:: EXERCISE MATERIAL
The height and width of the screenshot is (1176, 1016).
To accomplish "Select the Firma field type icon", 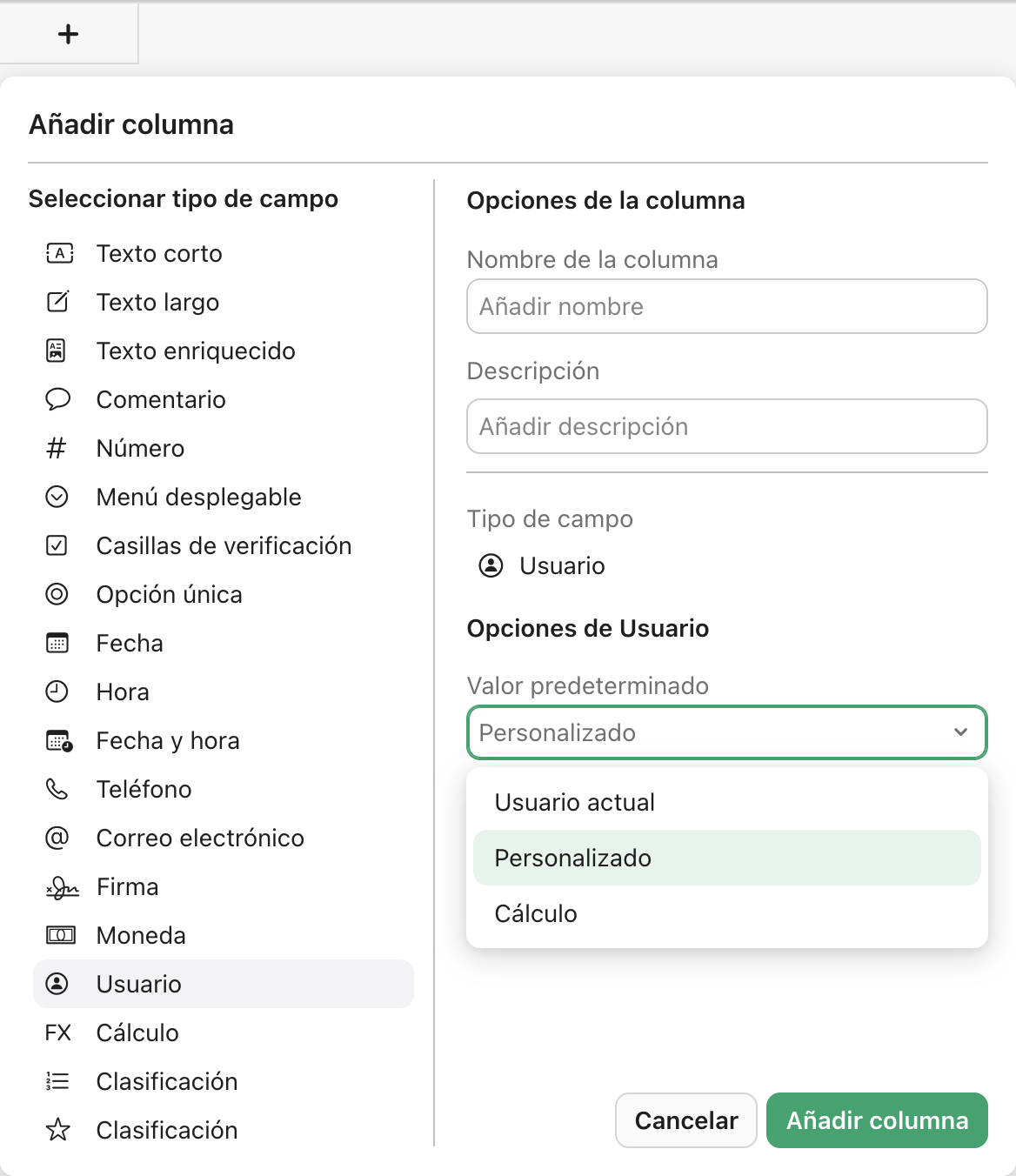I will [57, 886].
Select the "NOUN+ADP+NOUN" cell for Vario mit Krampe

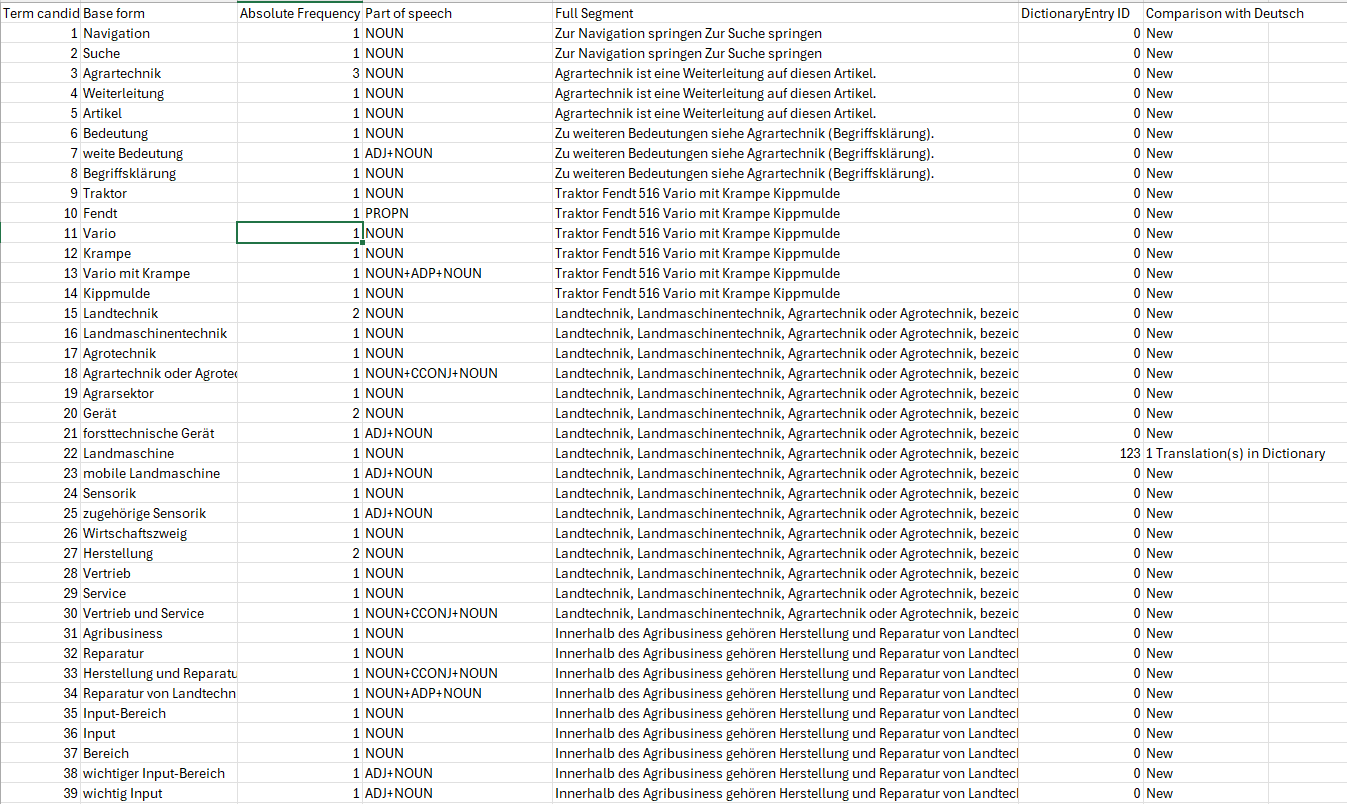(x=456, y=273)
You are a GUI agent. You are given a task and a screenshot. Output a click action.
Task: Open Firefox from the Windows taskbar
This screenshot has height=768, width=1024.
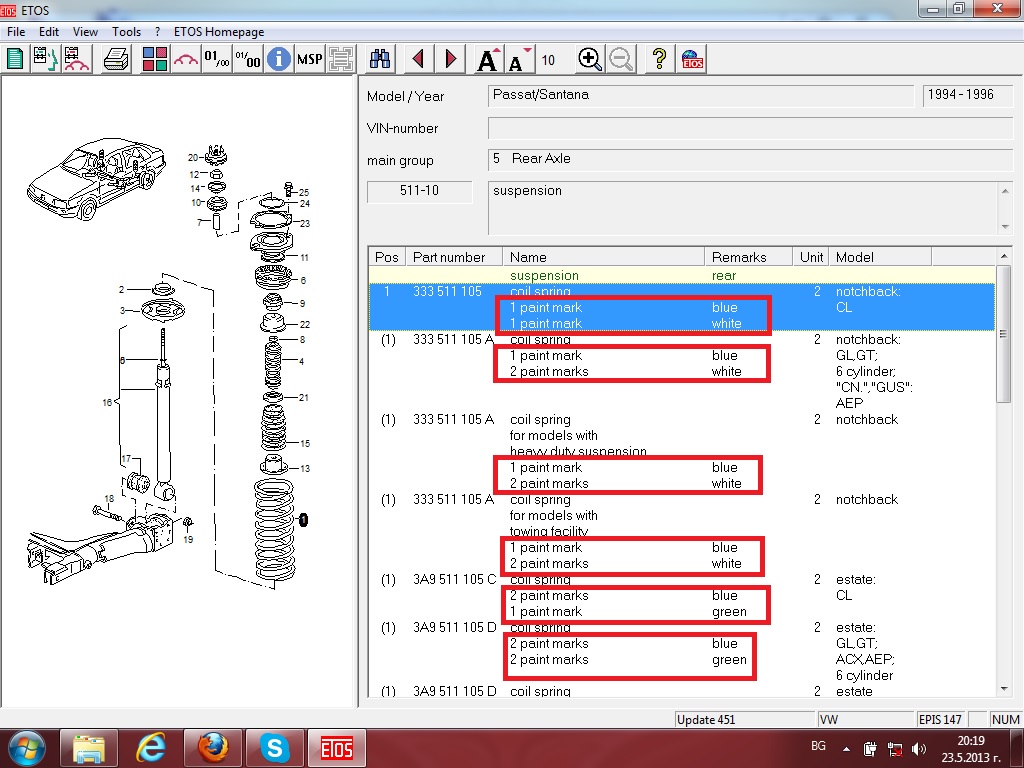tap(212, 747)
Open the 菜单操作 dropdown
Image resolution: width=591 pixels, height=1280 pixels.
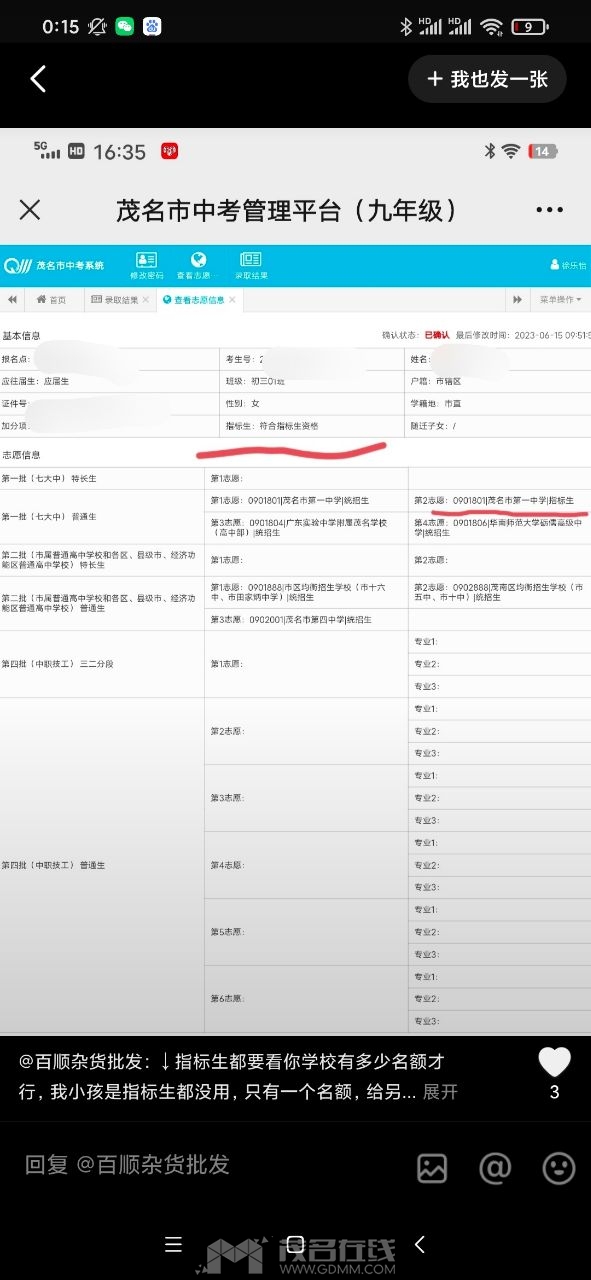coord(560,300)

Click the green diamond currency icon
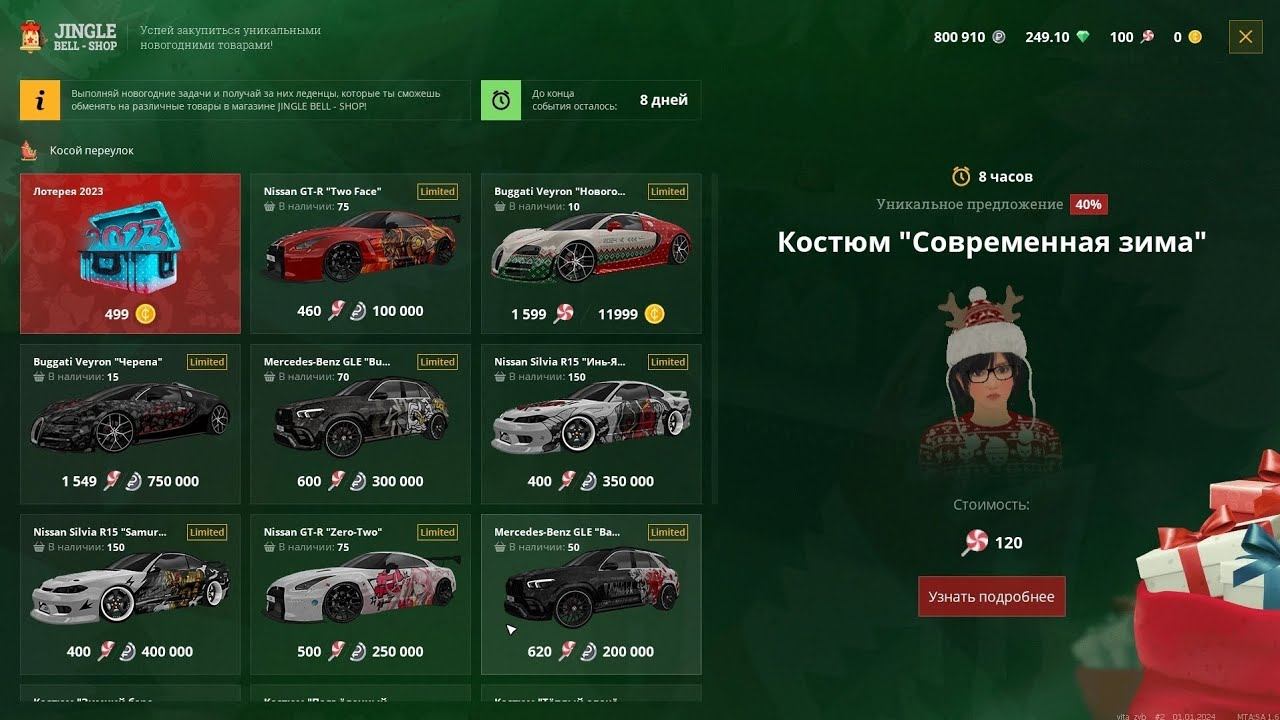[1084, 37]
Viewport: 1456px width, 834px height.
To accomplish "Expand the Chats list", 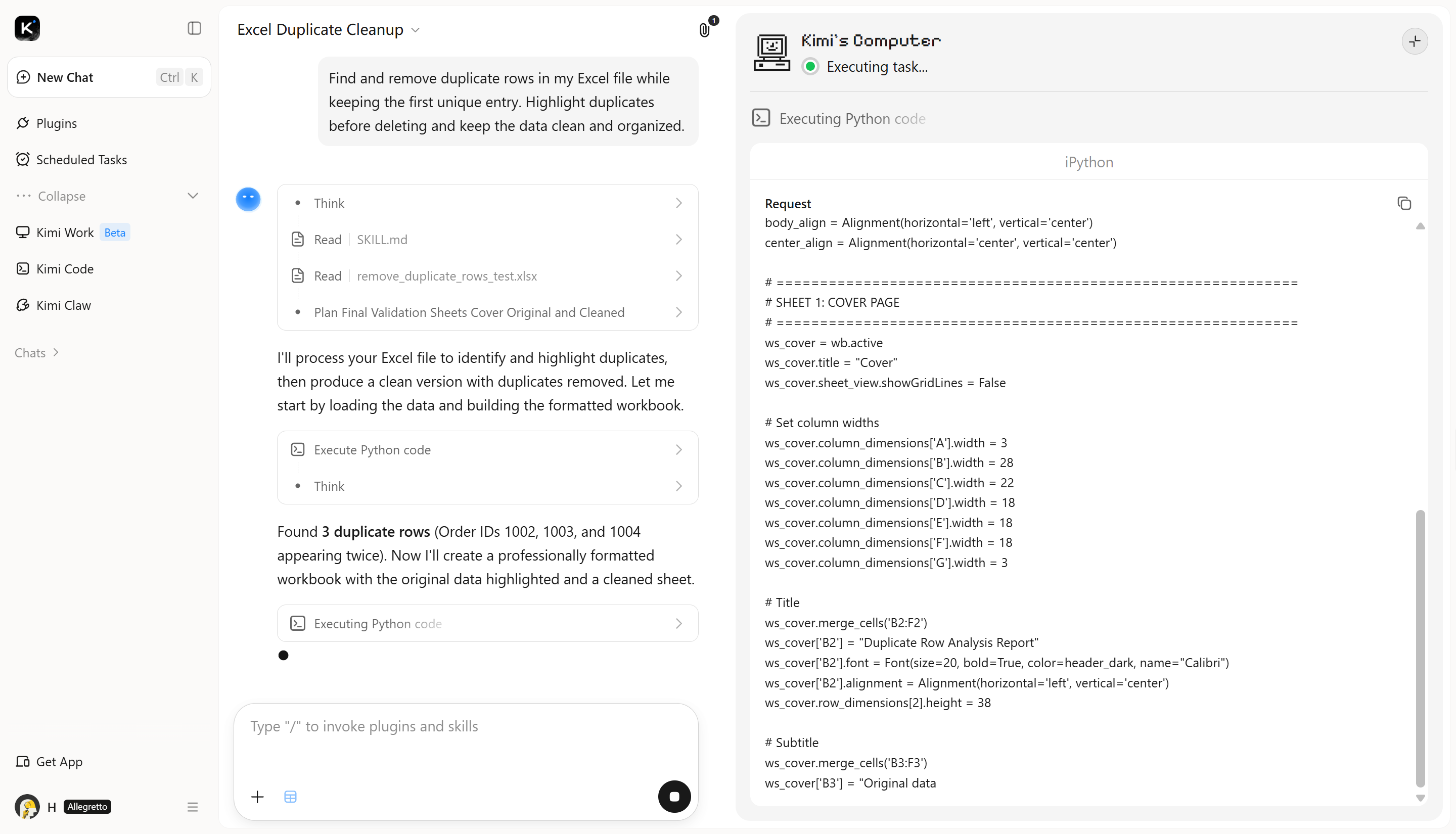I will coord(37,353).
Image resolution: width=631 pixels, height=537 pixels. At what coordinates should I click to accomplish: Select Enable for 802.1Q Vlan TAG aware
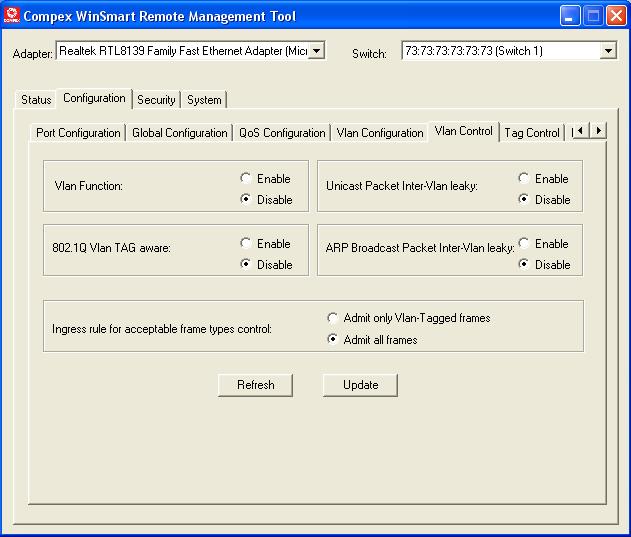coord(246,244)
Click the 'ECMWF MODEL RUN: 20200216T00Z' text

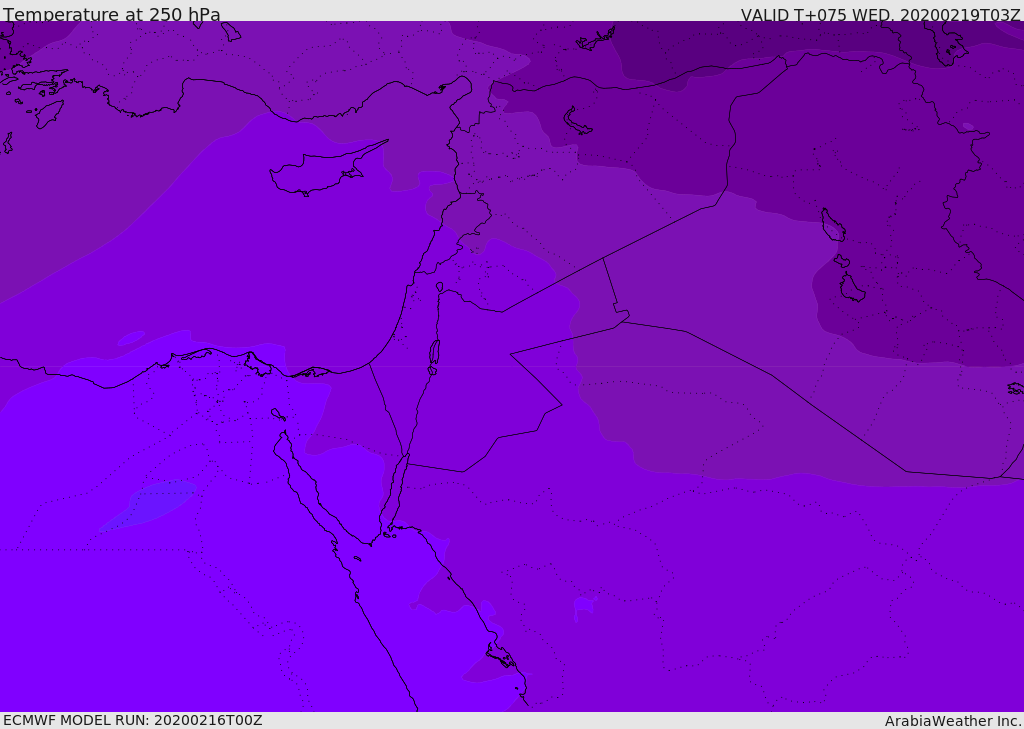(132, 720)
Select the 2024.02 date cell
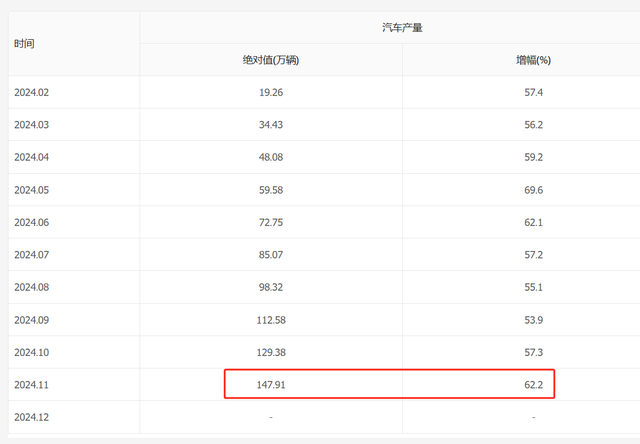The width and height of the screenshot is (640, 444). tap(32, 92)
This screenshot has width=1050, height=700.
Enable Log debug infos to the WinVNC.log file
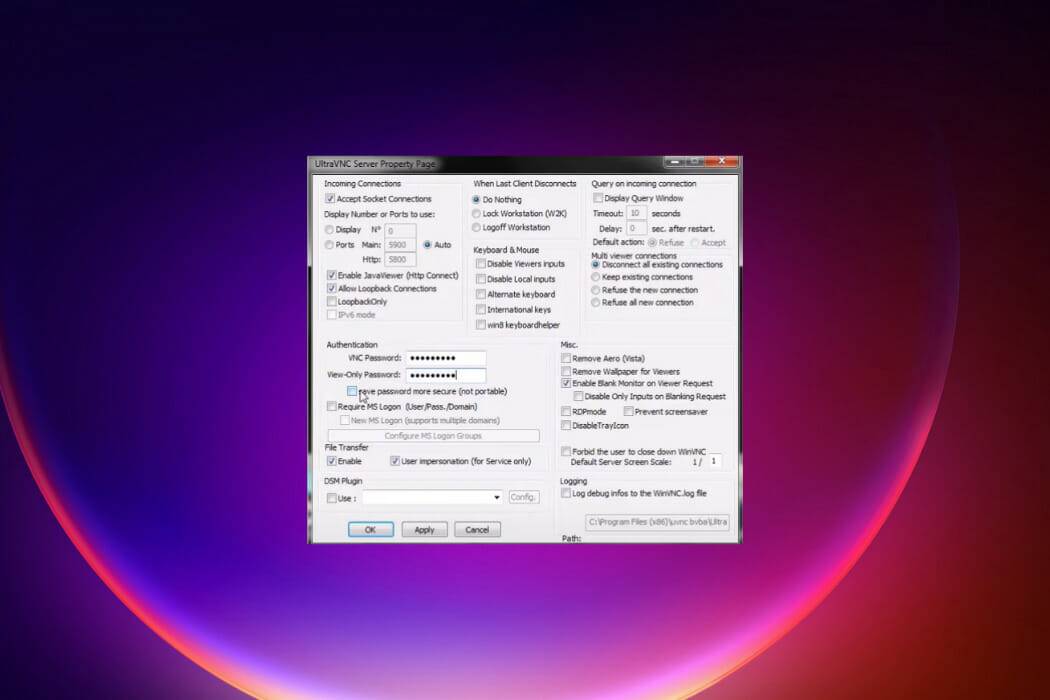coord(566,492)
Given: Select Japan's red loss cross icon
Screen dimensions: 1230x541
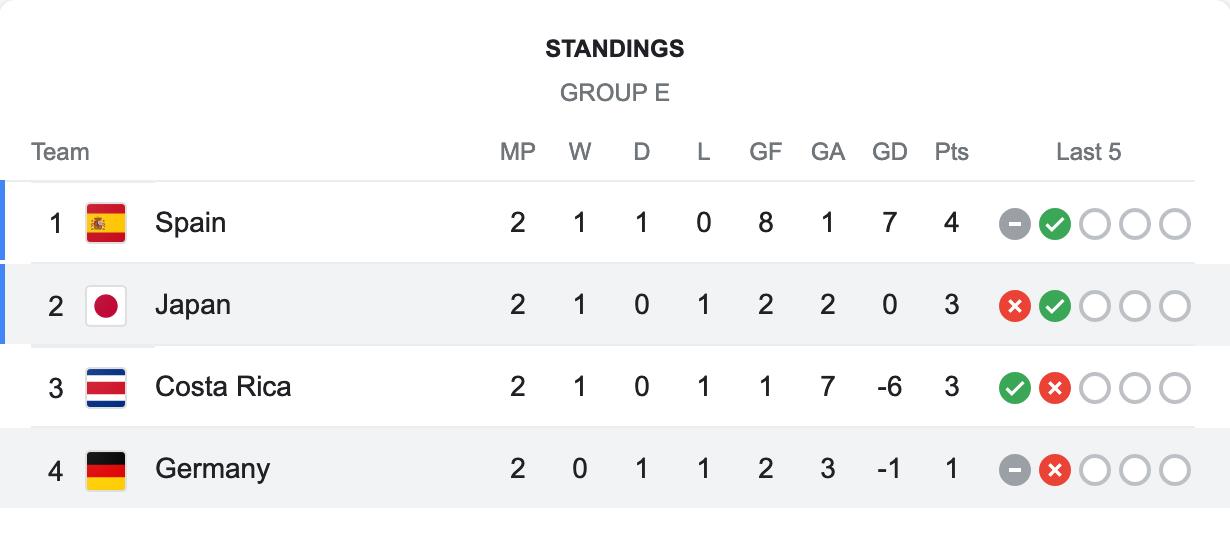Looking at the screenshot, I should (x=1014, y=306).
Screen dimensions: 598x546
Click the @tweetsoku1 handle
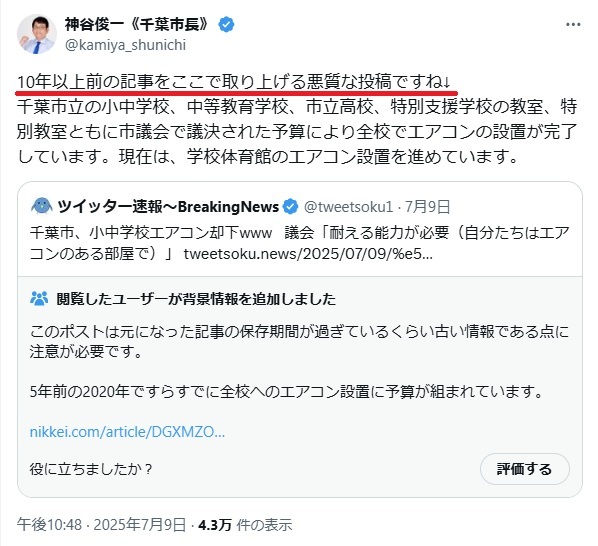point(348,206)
::::
Above are records; write out the lines from the one with "Vario mit Krampe" down to the one with "Viewport: 1456px width, 834px height.", exactly, leaving the pictures out.

Select the "NOUN+ADP+NOUN" cell for Vario mit Krampe

(x=456, y=273)
You are a GUI agent. You are given a task and a screenshot. Output a click action.
Task: Open Firefox from the Windows taskbar
This screenshot has height=768, width=1024.
tap(212, 747)
Open the 菜单操作 dropdown
Image resolution: width=591 pixels, height=1280 pixels.
coord(560,300)

Click the green diamond currency icon
[1084, 37]
Viewport: 1456px width, 834px height.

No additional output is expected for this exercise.